Just what is the philosophical content of Project Nigeria? You look at #Lionheart and you see how the movie explores resilience, tenacity, industry, innovation, and cooperation as the foundation of the Nigerian spirit. We don’t have it there but art is projecting and taking us into the realm of the possible. One defining ideal of the French nation lies in the aphorism, “impossible, c’est pas français”. The word, impossible, is not a French citizen. Thematically, #Lionheart is saying that impossible may well-nigh not be a citizen of France, possible is a 100% NAFDAC-certified citizen of Nigeria, a shon of the shoil and daughter of Nigerian earth. Possible is Lionheart Transport Company. Her trials are ours, her challenges are ours, the resilience, tenacity, and indomitable spirit which eventuate in the company’s triumph are all ours.
#Lionheart’s pan-Nigerian project does not happen in a vacuum. Not since Chinua Achebe have I encountered such a masterful handling of the Igbo world. This happens through the modernity, sophistication, and, also, simplicity of one family. Through this Igbo family’s speech acts, culinary aesthetics, and other gestures towards valuation of the Igbo cultural habitus even in the context of wealth and modernity, Genevieve Nnaji is talking directly to the occupants of Nigeria’s Republic of ethnic hate and bitterness. Look at this beautiful Igbo world. Look at this beautiful Igbo culture. Why should such beauty and human phatic communion inspire fear, hostility, and hatred in you? Dem no dey appreciate beauty for your family?
Before you misread this part of things, remember that this work is a grand metaphor. It is addressing the merchants of ethnic and cultural hate on all sides of the Nigerian experiment. How can you look at the beautiful and sympathetic portraiture of the Maikanos and their culture and stil roam social media spewing hate and bigotry against the Hausa-Fulani? Or the Yoruba? Or the Tiv? Or the Ijaw? Or any other group. Again, this work is grand metaphor of the beauty of us, all us in the singularity of our ethno-cultural worlds.
#Lionheart is also an argument for the indissociability of culture from modernity. Colonial hangovers and poor education have combined to create a severe crisis of alienation in Nigeria – and that is one of the impediments to injecting enduring content into Project Nigeria. We have at least two generations of Nigerians who think of their culture and tradition – especially their language – as mutually exclusive with modernity and civilization. I have spent nearly two decades teaching Japanese, Chinese, and South Korean kids in Canadian and American Universities. Whether they are born here or are immigrants, the first thing you notice is their mastery of their mothertongue.

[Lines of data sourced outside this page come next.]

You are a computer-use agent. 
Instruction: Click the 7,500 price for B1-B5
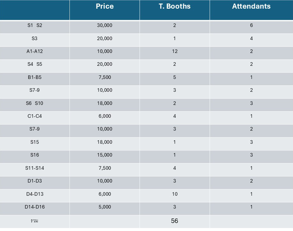point(105,77)
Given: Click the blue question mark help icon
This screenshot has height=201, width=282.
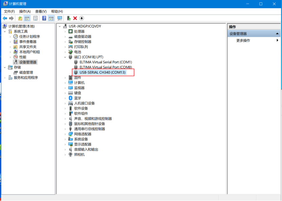Looking at the screenshot, I should (44, 18).
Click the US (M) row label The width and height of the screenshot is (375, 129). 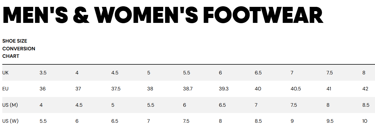[x=10, y=105]
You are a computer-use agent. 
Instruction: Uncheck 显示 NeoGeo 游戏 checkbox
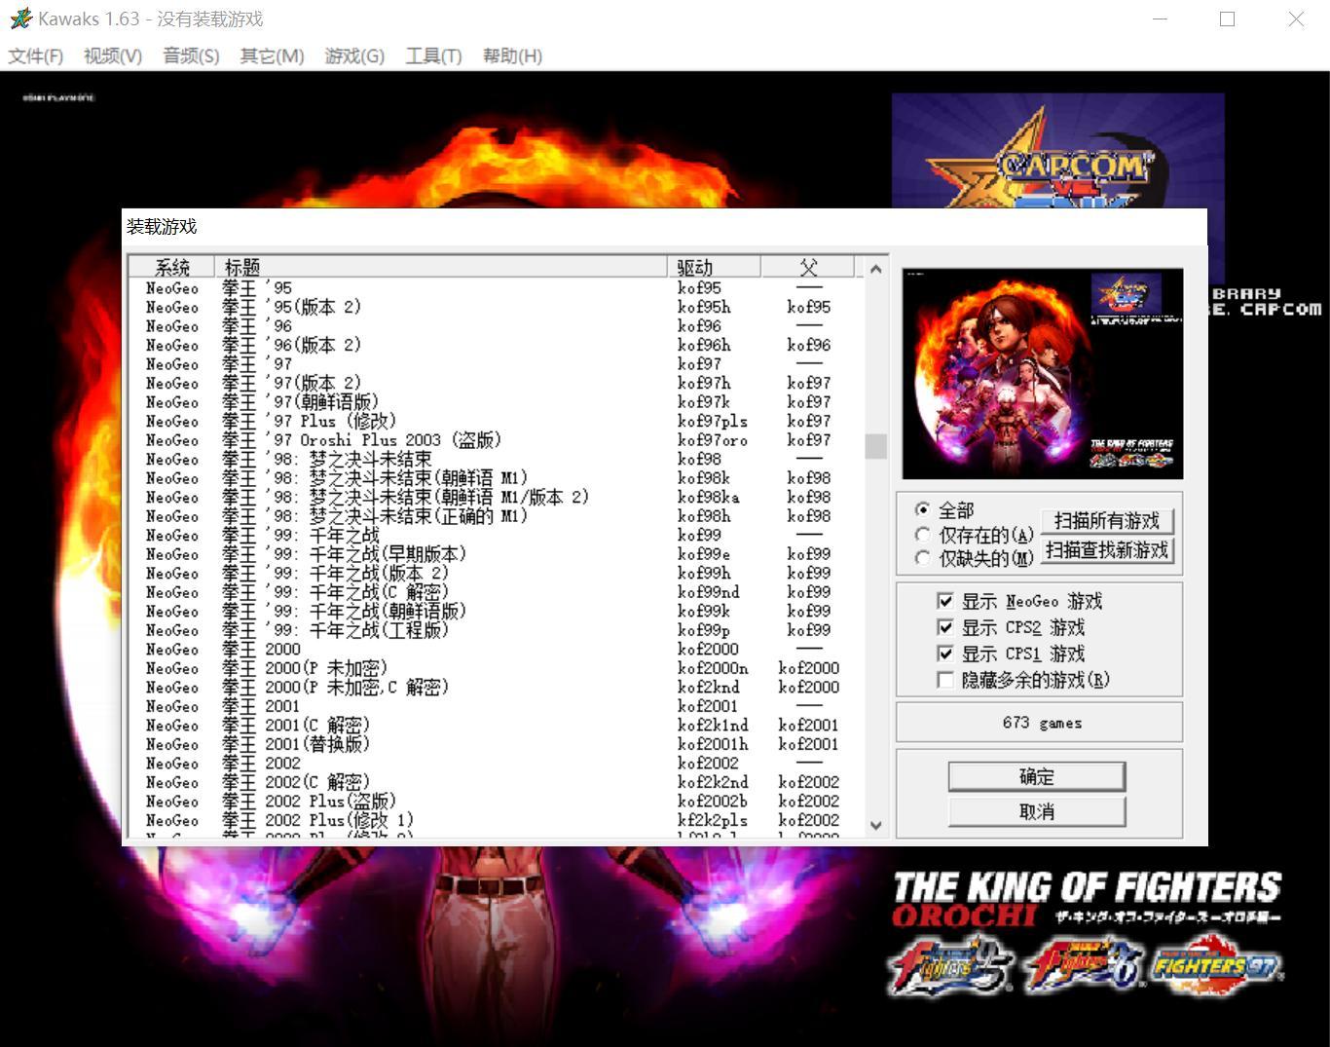pyautogui.click(x=944, y=601)
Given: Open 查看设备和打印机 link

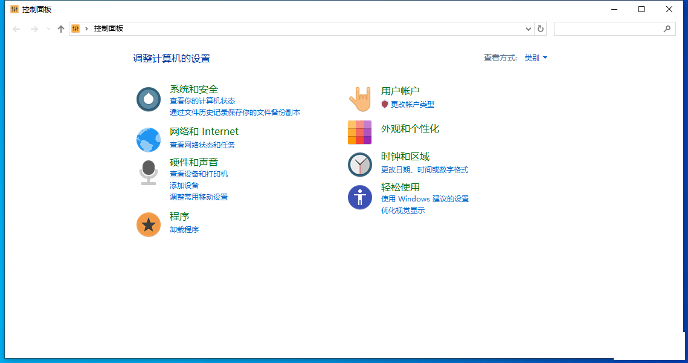Looking at the screenshot, I should (199, 174).
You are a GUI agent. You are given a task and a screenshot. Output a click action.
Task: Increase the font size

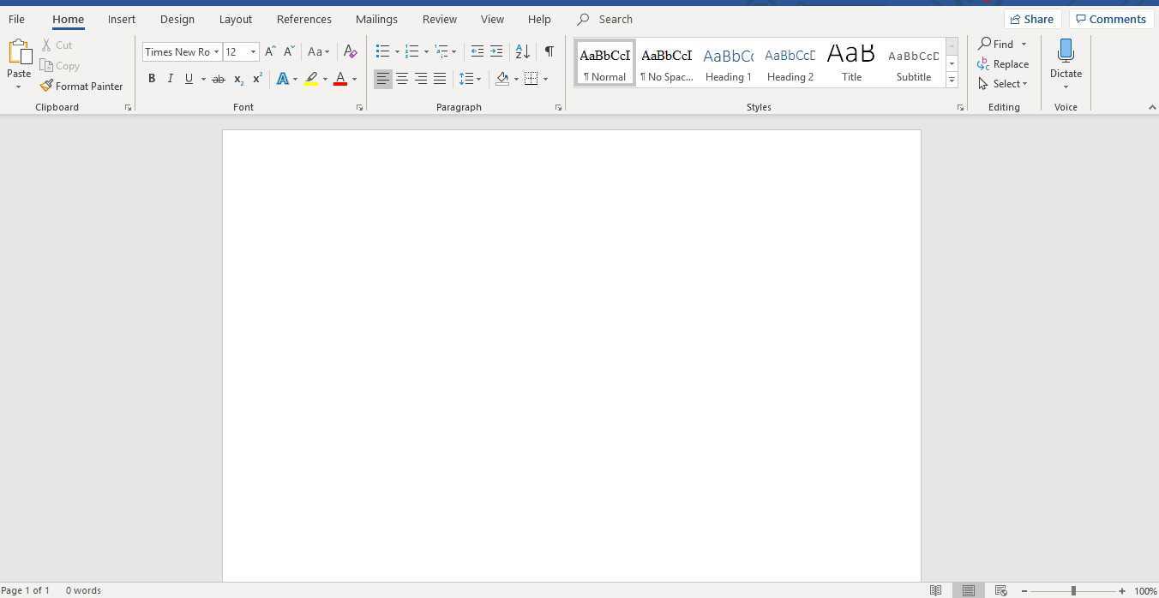269,51
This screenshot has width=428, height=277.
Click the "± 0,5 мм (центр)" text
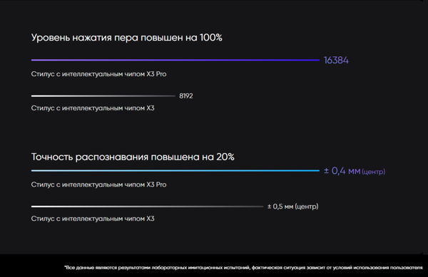[x=293, y=207]
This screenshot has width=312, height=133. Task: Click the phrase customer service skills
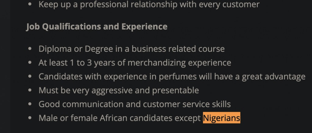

Our own kids arrive here from Lagos and Abuja unable to utter a word of their mothertongue. Those who have minimal competence will speak Igbo or Yoruba or Hausa through their noses. I am no longer surprised because many Nigerians who have never been to an airport speak what I have nicknamed LAFA – locally acquired foreign accent. You will see some of my own Yoruba people speaking LAFA in Ibadan, throwing the H-factor all over the place while speaking Americana through the nose.
#Lionheart says: look at these two sophisticated Igbo and Hausa families, totally immersed in their languages and cultures. Does this take anything away from their sophistication and modernity? Your language and culture are not incompatible with postmodernity. That is what the Asian tigers have taught us. That is what #Lionheart is telling you, Nigerian!